Tout le monde – des animateurs de proximité au personnel des services de santé en passant par les affiches accrochées au mur de la maison des jeunes – nous a dit de nettoyer nos seringues avec de l'eau de Javel, mais aucun ne nous en a jamais donné. Parfois, nous avions de l'eau de Javel, mais la plupart du temps, nous nous contentions de rincer à l'eau. Personne n'était prêt à faire quoi que ce soit qui réduise la durée de vie d'une seringue alors que nous n'avions aucune source fiable de nouvelles seringues.

Pendant qu'Echo m'apprenait à fabriquer des seringues avec des tongs, le premier échange de seringues financé par l'État ouvrait ses portes à Tacoma, dans l'État de Washington, non loin de l'endroit où j'ai grandi.
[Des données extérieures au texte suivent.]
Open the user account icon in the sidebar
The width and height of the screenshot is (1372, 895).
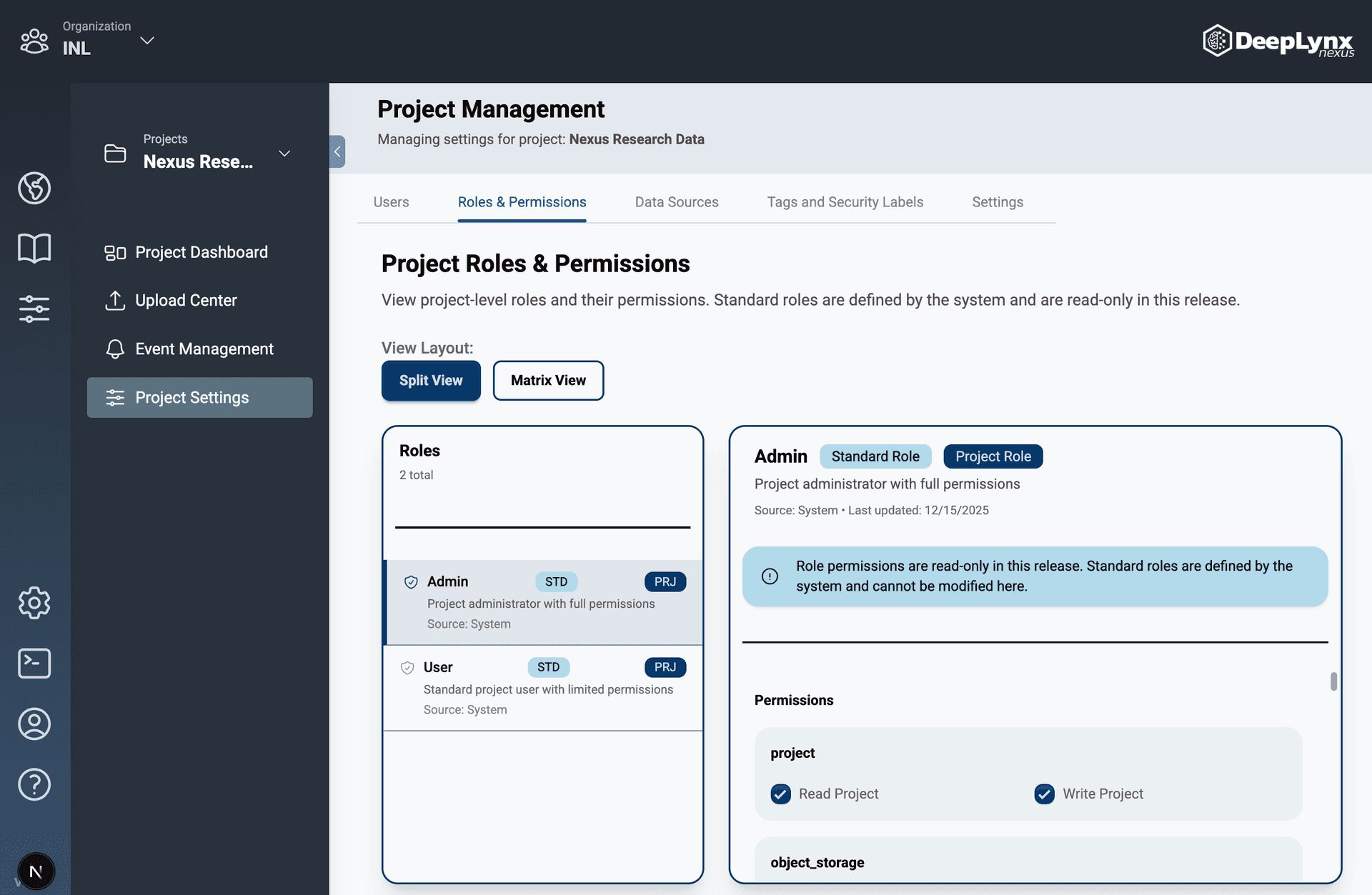point(34,724)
Je ne l'ai découvert qu'en 1992, lorsque j'y suis retourné.

J'avais alors 18 ans et je vivais dans la rue à Olympie. J'avais abandonné le travail du sexe. Je vendais de la méthamphétamine et je distribuais des seringues gratuitement, parce que je les obtenais gratuitement.
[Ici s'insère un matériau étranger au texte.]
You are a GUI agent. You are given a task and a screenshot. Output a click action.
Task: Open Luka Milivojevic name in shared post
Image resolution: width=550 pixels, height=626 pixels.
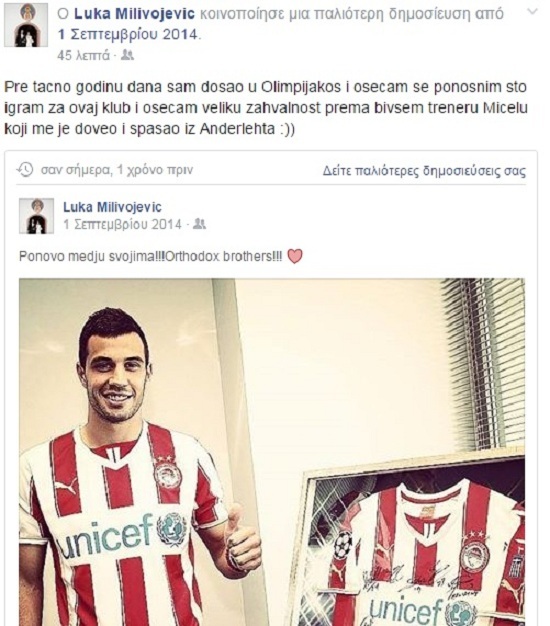pyautogui.click(x=112, y=207)
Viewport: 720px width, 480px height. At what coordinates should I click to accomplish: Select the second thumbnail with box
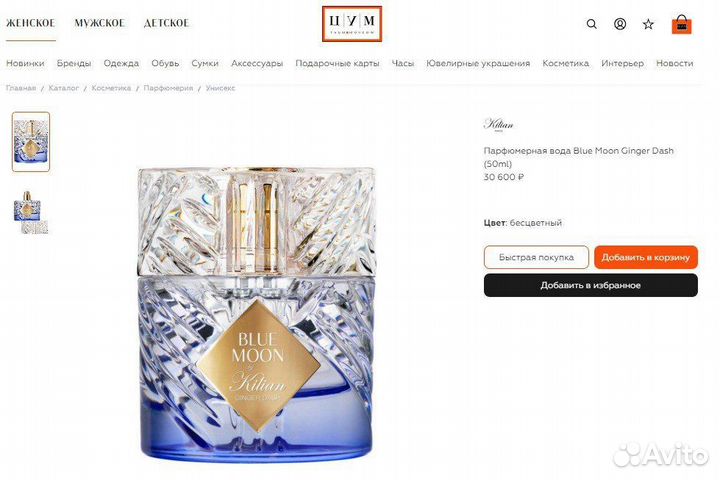tap(31, 212)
Des années plus tard, j'ai appris que l'homme qui les avait amenés était David Fawver, qui a fondé le projet Emma Goldman Youth & Homeless Outreach en 1998. Comme beaucoup de gens dans la rue à cette époque, je le connaissais sous le nom de Long Hair Dave. Il venait quelques soirs par semaine avec de nouveaux appareils que nous pouvions l'échanger contre nos anciens. Il avait aussi de l'eau de Javel, des réchauds, des petits flacons bleus d'eau stérile, des cotons, parfois des cravates et des tampons imbibés d'alcool. Il nous a parlé de la façon dont le VIH se transmettait et de ce que nous pouvions faire pour nous protéger les uns les autres.